The symbol $|T|$ may denote the above norm, but not always. For example, it's common to write the Riemannian volume form as $$ dV_g=\sqrt{|g|}\ dx^1\wedge\dots\wedge dx^n $$ Here $|g|$ denotes the absolute value of the determinant of the coordinate representation of $g$. This "determinant" is coordinate dependent, and is frequently used when writing integral expressions in coordinates.

Answer 2

We can look at this question in a slightly more general situation, where on a manifold $M$ of dimension $d$ we are given a non-degenerate symmetric $(0,2)$-tensor $g_{ab}$, and a $(0,2)$-tensor $T_{ab}$. Here I use the so-called abstract index notation.
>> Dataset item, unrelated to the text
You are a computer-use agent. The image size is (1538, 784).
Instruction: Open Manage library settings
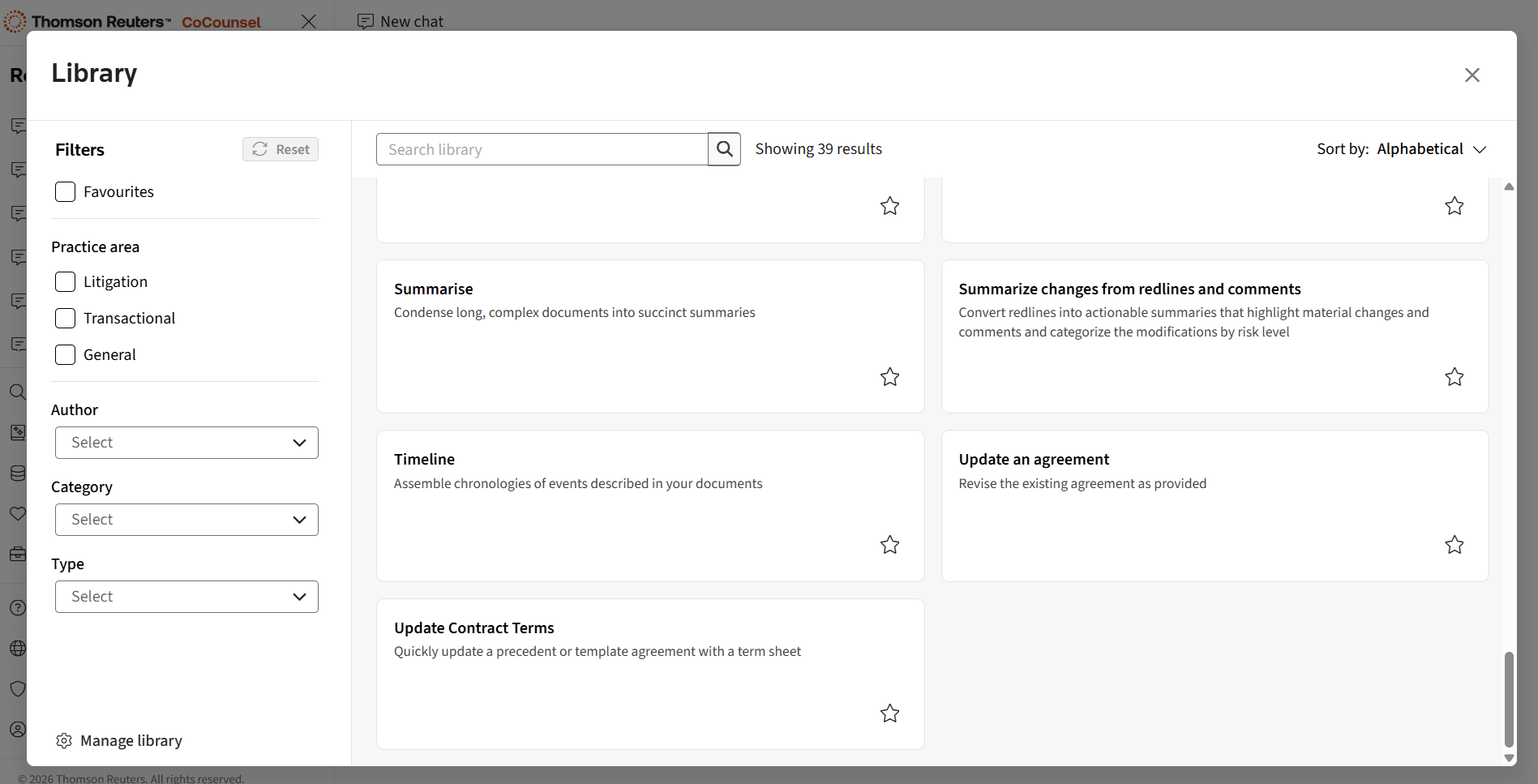(119, 740)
The non-degeneracy of $g_{ab}$ means that there is a $g^{ab}$ such that $g_{ac}g^{cb} = \delta_a{}^b$ (the Kronecker symbol, representing the identity map $\delta_a{}^b \colon V^a \to V^b$ where for the moment let $V^a$ be the tangent bundle of $M$).

So, what can we potentially make out of tensor $T$ using only the given structure $g$?
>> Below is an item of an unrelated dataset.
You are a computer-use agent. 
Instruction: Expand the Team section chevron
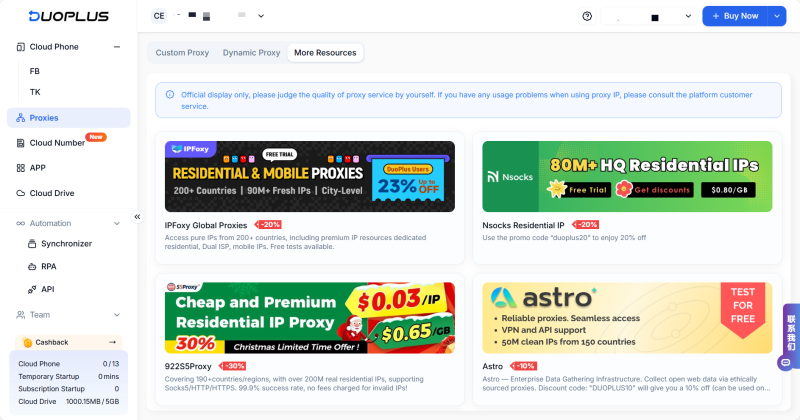[117, 314]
Naturally, we would like to keep things within certain computability constraints and decide to restrict our freedom to all sorts of finite linear combinations of partial contractions which have the following form:

$$ g_{ab} \dots g_{cd} g^{ef} \dots g^{kl} T_{rs} \dots T_{pq} $$

where some of the upper indices may coincide with some lower indices whenever it makes sense.

Some examples of such contractions would be the corresponding linear transformation $T \colon V \to V$ given by $T_a{}^b = g^{bc} T_{ac}$, its trace $\mathrm{T} := T_a{}^a$, which is the same as $\mathrm{tr_g}T = g^{ab}T_{ab}$, the square of $T$ given by $(T^2)_a{}^b = T_a{}^c T_c{}^b$, and so on.

In particular, we obtain a sequence $T^k$ of powers of $T$:

$$ (T^0)_a{}^b := \delta_a{}^b, (T^{k+1})_a{}^b := (T^k)_a{}^cT_c{}^b,k \ge 0 $$

Notice, that all these considerations are essentially the multi-linear algebra. We proliferate some quantities from tensor spaces over $M$, which are known to be not irreducible. I will not go into full details here (my goal is to give you some hints), but let me just mention that

$$ t_{ab} = t_{[ab]} + t_{(ab)} = t_{[ab]} + t_{(ab)_{0}} + \tfrac{\mathrm{tr}t}{d}g_{ab} $$

for any tensor $t_{ab}$. Here $t_{(ab)} := \tfrac{1}{2}(t_{ab} + t_{ba})$ and $t_{[ab]} := \tfrac{1}{2}(t_{ab} - t_{ba})$ are the symmetric and the anti-symmetric parts of $t_{ab}$, and $t_{(ab)_{0}} := t_{(ab)}-\tfrac{\mathrm{tr}t}{d}g_{ab}$ is the trace-free part of $t_{(ab)}$.

Furthermore, only a finite number of the powers $T^k$ are linearly independent. This fact is known as the Cayley-Hamilton theorem (in disguise). In order to see this in a slick way, one exploits the fact that in dimension $d$ any anti-symmetric $(0,d+1)$-tensor vanishes identically. Thus, we can look at

$$ 0 = T_{[{a_1}}{}^{a_1} \dots T_{{a_d}}{}^{a_d} \delta_{{a_{d+1}}]}{}^{a_{d+1}} $$

and expand it to see the terms.

Personally, I would call $T_{ab} T^{ab}$ the trace of the square of $T$ and denote it as $\mathrm{tr} T^2$ or, more rigorously, as $\mathrm{tr_g} (T^2)$. Hence, the length (or norm) of $T$ is given by the formula $|T| = \sqrt{\mathrm{tr_g} (T^2)}$.

There are relationships between $\mathrm{tr_g} (T)$, $\mathrm{tr_g} (T^2)$, and other scalars, such as $\det{T}$. These relationships come from the Cayley-Hamilton identity, and therefore, dimensionally-dependent.

You can find more examples and explanations in my other answers, e.g. here, where I mention a relationship between the quantities in question for the case of dimension $2$:

$$ (\mathrm{tr}T)^2 - \mathrm{tr}(T^2) = 2\,\det T $$